Why Brands Keep Making This Choice Anyway

The persistence of celebrity concentration in major sports marketing — particularly around events like the World Cup — reflects a structural dynamic in how large brands make advertising decisions. The logic is both defensive and offensive. Not signing Messi when your competitor has signed Messi creates an asymmetric risk: you lose visibility in the category while they benefit from the association. Signing him means you are at least part of the story, even if you are one of many telling it. In the risk calculus of a large advertiser facing a board that will ask why the brand wasn’t part of the tournament’s signature moment, having Messi in the campaign is the answer to the question.

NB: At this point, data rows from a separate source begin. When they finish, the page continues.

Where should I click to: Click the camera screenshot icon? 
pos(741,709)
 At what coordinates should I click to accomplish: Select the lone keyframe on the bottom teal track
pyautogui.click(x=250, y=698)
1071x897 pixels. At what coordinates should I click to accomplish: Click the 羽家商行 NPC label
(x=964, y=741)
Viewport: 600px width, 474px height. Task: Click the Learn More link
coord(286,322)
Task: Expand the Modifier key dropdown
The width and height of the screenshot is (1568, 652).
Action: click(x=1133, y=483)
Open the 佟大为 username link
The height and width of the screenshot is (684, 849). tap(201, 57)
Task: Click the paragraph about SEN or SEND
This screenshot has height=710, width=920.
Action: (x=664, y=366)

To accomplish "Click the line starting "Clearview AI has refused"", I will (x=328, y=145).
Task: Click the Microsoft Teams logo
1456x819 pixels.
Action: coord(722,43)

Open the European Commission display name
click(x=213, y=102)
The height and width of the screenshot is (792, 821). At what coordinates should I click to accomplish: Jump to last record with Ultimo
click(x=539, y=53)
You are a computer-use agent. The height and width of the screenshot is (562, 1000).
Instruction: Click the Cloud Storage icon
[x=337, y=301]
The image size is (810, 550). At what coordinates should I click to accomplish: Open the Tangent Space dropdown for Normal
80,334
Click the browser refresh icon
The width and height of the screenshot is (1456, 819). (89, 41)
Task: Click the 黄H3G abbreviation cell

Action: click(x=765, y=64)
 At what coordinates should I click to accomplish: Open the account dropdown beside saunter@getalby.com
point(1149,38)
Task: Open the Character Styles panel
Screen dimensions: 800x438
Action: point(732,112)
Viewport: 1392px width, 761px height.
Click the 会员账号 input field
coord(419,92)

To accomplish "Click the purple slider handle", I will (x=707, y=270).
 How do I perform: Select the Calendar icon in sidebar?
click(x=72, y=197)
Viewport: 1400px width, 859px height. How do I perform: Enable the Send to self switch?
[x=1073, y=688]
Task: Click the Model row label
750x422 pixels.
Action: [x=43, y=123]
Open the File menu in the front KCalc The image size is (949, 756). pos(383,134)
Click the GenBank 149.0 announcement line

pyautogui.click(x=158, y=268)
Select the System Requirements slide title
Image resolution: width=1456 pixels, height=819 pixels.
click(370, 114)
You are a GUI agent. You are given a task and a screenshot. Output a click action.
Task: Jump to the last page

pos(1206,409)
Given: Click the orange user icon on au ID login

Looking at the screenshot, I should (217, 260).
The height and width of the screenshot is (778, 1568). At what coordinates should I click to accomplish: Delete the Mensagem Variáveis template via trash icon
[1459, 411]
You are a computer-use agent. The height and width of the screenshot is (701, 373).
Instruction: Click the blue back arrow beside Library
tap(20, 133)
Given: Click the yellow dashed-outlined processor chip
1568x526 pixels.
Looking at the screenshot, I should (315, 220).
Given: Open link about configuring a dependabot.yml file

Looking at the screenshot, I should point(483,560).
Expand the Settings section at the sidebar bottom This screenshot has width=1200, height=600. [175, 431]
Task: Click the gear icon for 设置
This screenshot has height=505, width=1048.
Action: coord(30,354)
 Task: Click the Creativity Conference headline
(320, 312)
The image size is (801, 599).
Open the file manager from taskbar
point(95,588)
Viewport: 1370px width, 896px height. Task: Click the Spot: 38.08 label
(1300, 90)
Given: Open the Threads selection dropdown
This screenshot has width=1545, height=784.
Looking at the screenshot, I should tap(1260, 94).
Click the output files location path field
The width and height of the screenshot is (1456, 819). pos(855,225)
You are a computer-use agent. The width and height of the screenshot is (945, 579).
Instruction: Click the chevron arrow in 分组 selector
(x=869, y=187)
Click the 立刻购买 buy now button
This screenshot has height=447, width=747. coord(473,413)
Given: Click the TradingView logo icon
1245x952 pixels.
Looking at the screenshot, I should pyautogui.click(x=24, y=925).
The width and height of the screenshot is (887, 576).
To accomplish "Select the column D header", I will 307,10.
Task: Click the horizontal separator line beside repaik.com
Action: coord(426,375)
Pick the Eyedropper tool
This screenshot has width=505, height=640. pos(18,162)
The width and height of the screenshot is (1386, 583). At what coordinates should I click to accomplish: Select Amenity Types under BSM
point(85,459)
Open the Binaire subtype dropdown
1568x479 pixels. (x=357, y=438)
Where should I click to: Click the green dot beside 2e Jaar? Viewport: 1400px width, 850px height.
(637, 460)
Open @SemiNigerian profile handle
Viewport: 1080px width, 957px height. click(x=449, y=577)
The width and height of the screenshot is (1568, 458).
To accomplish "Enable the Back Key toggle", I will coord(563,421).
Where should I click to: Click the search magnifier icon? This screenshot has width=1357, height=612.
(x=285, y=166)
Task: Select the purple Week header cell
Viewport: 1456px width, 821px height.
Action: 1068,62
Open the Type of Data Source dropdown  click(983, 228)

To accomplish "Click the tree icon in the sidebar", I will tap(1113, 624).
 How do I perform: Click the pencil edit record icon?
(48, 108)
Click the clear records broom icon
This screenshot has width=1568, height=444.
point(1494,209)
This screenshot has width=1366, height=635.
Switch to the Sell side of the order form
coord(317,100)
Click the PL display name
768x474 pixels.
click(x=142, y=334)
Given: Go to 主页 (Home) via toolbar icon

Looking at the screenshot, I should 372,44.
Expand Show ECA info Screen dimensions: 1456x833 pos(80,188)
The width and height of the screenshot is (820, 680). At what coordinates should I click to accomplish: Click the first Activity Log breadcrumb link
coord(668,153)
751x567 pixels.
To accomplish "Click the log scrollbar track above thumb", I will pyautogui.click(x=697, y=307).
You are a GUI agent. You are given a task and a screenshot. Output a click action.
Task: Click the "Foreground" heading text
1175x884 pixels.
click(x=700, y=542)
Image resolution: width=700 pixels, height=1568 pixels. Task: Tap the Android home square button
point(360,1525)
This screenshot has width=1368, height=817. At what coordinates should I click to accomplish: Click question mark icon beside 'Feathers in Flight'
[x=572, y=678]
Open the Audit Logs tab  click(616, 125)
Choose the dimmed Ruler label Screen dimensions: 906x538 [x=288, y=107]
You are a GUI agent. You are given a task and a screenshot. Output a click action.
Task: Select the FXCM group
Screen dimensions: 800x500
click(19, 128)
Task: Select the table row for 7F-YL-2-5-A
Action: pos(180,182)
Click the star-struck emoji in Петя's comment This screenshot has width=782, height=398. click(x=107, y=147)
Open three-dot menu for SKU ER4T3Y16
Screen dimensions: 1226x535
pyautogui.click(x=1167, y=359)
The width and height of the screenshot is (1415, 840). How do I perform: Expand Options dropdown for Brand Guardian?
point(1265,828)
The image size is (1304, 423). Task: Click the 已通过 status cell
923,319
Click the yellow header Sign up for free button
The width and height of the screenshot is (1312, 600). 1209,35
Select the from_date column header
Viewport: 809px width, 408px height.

That calculus is rational at the individual brand level and collectively self-defeating at the category level, which is why it persists. No single brand has an incentive to break from it unilaterally. The brands that have found alternatives — Chobani, centering the coaches and parents behind the players, and Hyundai, building its campaign around teenage athletes the world doesn’t yet know — are operating from a different strategic premise: that distinctiveness in a saturated field is worth more than safety in a crowded one. Whether that premise generates better commercial outcomes than the Messi route is ultimately an empirical question that will be answered in the weeks after the tournament’s final whistle.

What is certain is that on June 11, when the World Cup opens on American soil, roughly one in four major advertising campaigns will share the same face. Some of those brands will break through. Others will be remembered only as part of the Messi background noise of the summer of 2026. The brands that will remember which outcome they got — and learn from it — are the ones worth watching.